5785 - Nouvelle année, nouvel ordre régional ? Pierre Lurçat
“Seder hadash” (“nouvel ordre”) : jamais une opération militaire n’aura aussi bien porté son nom. L’opération magistrale menée par Tsahal au cœur de Beyrouth, qui a permis l’élimination du chef du mouvement islamiste chiite et principal “proxy” de l’Iran, a en effet de grandes chances de marquer l’aube d’une ère nouvelle au Moyen-Orient et d’un nouvel ordre régional. En supprimant méthodiquement les dirigeants du Hezbollah, Israël n’est pas seulement en train d’écarter la menace sur sa frontière Nord – préparant ainsi le retour dans leurs foyers des dizaines de milliers d’habitants déplacés au début de la guerre, il y a tout juste un an – mais il est aussi en passe de remodeler la carte de la région tout entière.
La longue attente des habitants du nord d’Israël aura donc fini par être récompensée. Car il est clair aujourd’hui que la guerre au Liban ne s’arrêtera pas, tant que la sécurité n’aura pas été rétablie sur la frontière Nord. Mais au-delà de cette première victoire sur le front libanais, c’est en réalité tout l’équilibre stratégique qui est en train d’être modifié radicalement. Il faut se souvenir, pour comprendre l’étendue de ce changement, du fameux discours prononcé par Hassan Nasrallah en 2006, dans lequel il comparait Israël à une toile d’araignée.
Le plus grave n’était pas cette croyance – bien ancrée parmi les ennemis d’Israël – qu’ils allaient finir par réaliser leur projet génocidaire envers l’Etat juif honni (croyance qui n’est évidemment pas étrangère à l’attaque du 7 octobre).

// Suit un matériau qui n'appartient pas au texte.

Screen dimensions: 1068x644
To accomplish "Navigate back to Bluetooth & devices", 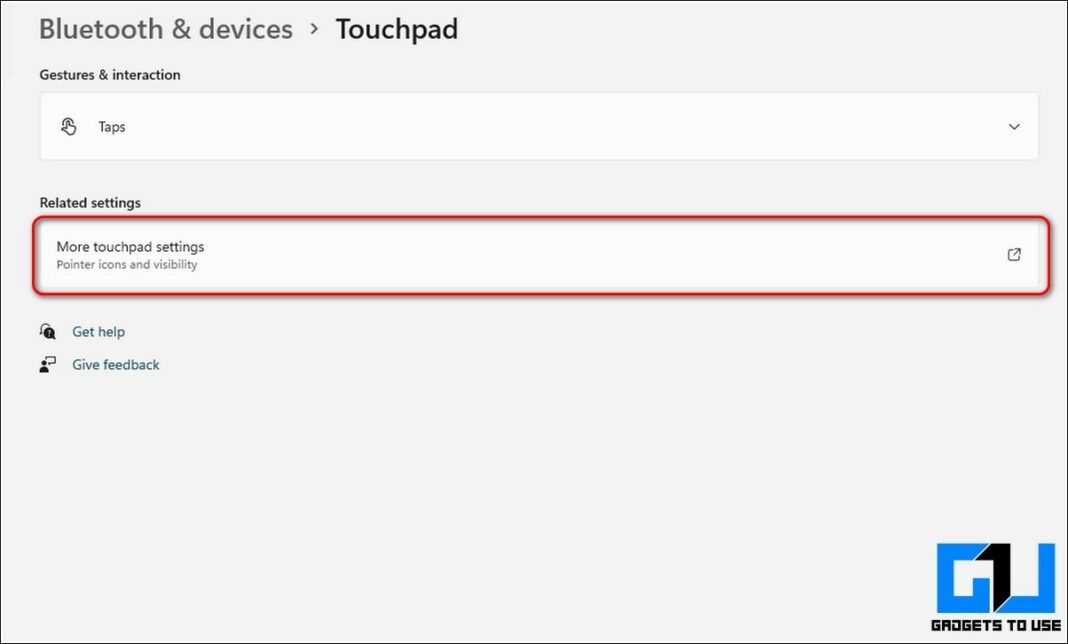I will pyautogui.click(x=165, y=29).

Non, le plus grave était sans doute que certains dirigeants et membres de l’establishment militaire israélien ont eux aussi fini par voir Israël – à travers le regard de ses ennemis – comme un Etat faible, et par redouter le Hezbollah, devenu à leurs yeux un ennemi invincible, face auquel l’armée israélienne n’avait aucune chance de vaincre.

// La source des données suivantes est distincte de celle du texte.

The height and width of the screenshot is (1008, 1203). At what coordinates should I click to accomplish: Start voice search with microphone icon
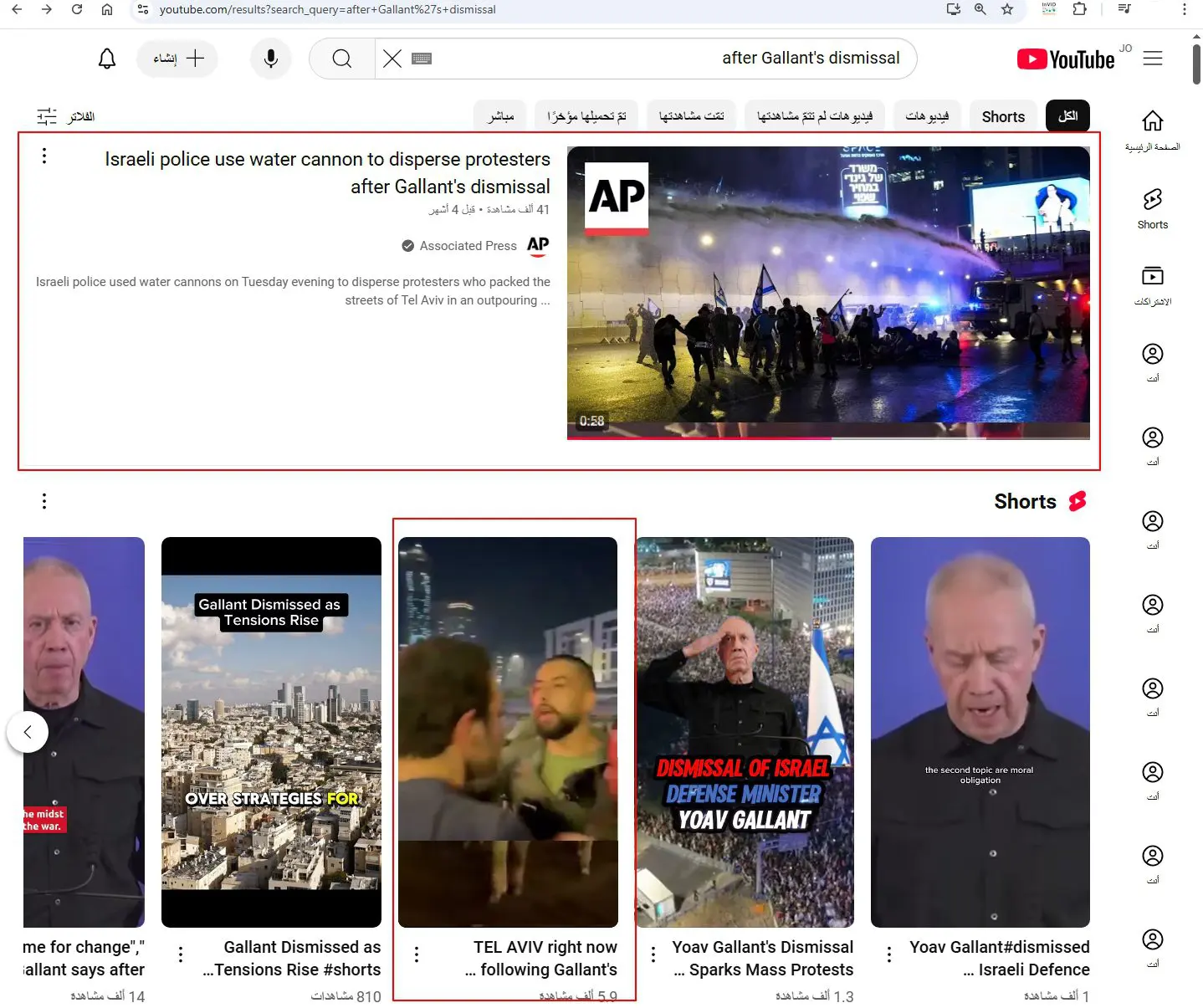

Ainsi, paradoxalement, ce n’est pas seulement le “complexe de supériorité” souvent évoqué, au sein de Tsahal, qui a mené au 7 octobre, mais c’est en fait un double complexe d’infériorité-supériorité : supériorité technologique indéniable, accompagnée d’un sentiment d’infériorité morale. La stratégie offensive mise en œuvre depuis plusieurs semaines sur le front Nord – au terme de longs mois de guerre à Gaza – est ainsi en train de porter ses fruits, non seulement en remodelant la carte de la région, mais aussi et surtout, en rétablissant l’élément essentiel de la sécurité d’Israël : sa capacité de dissuasion.

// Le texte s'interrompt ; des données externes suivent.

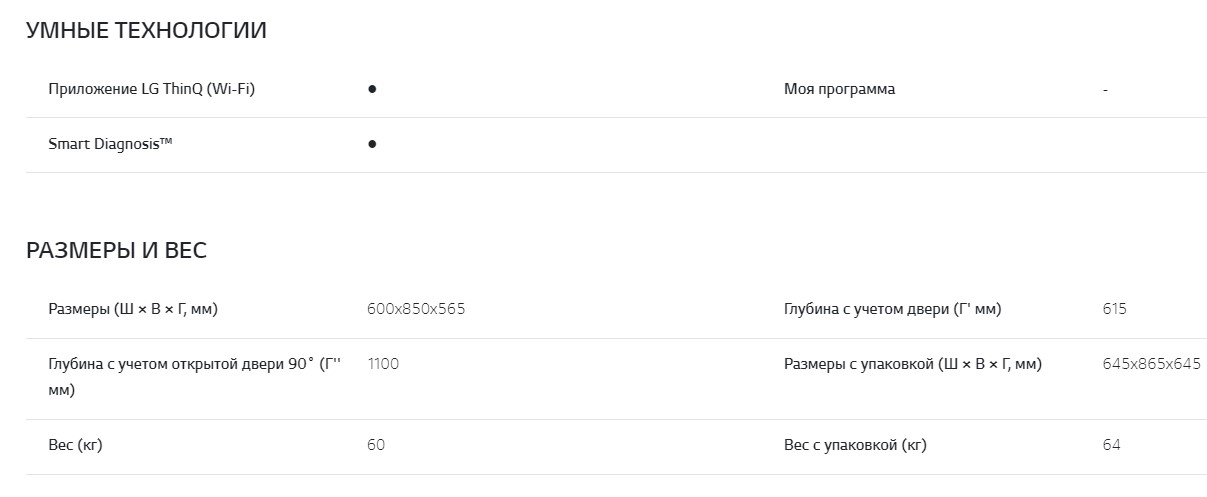Click the 600x850x565 dimensions value
This screenshot has width=1207, height=497.
[416, 309]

La dissuasion de Tsahal restaurée
La notion de dissuasion est multiforme et difficile à appréhender, mais on peut la définir succinctement en disant qu’elle repose sur deux éléments : les capacités militaires, et la volonté de les utiliser. Dans le cas d’Israël, le premier élément était bien présent, mais c’est le second qui faisait défaut, surtout depuis les retraits successifs du Sud-Liban et de Gaza, qui ont contribué à faire croire à nos ennemis que nous étions affaiblis au point de nous retirer derrière des barrières et des “murs de sécurité”, attitude qui a toujours été interprétée comme un signe infaillible de la faiblesse de l’ennemi, depuis l’époque de la Bible.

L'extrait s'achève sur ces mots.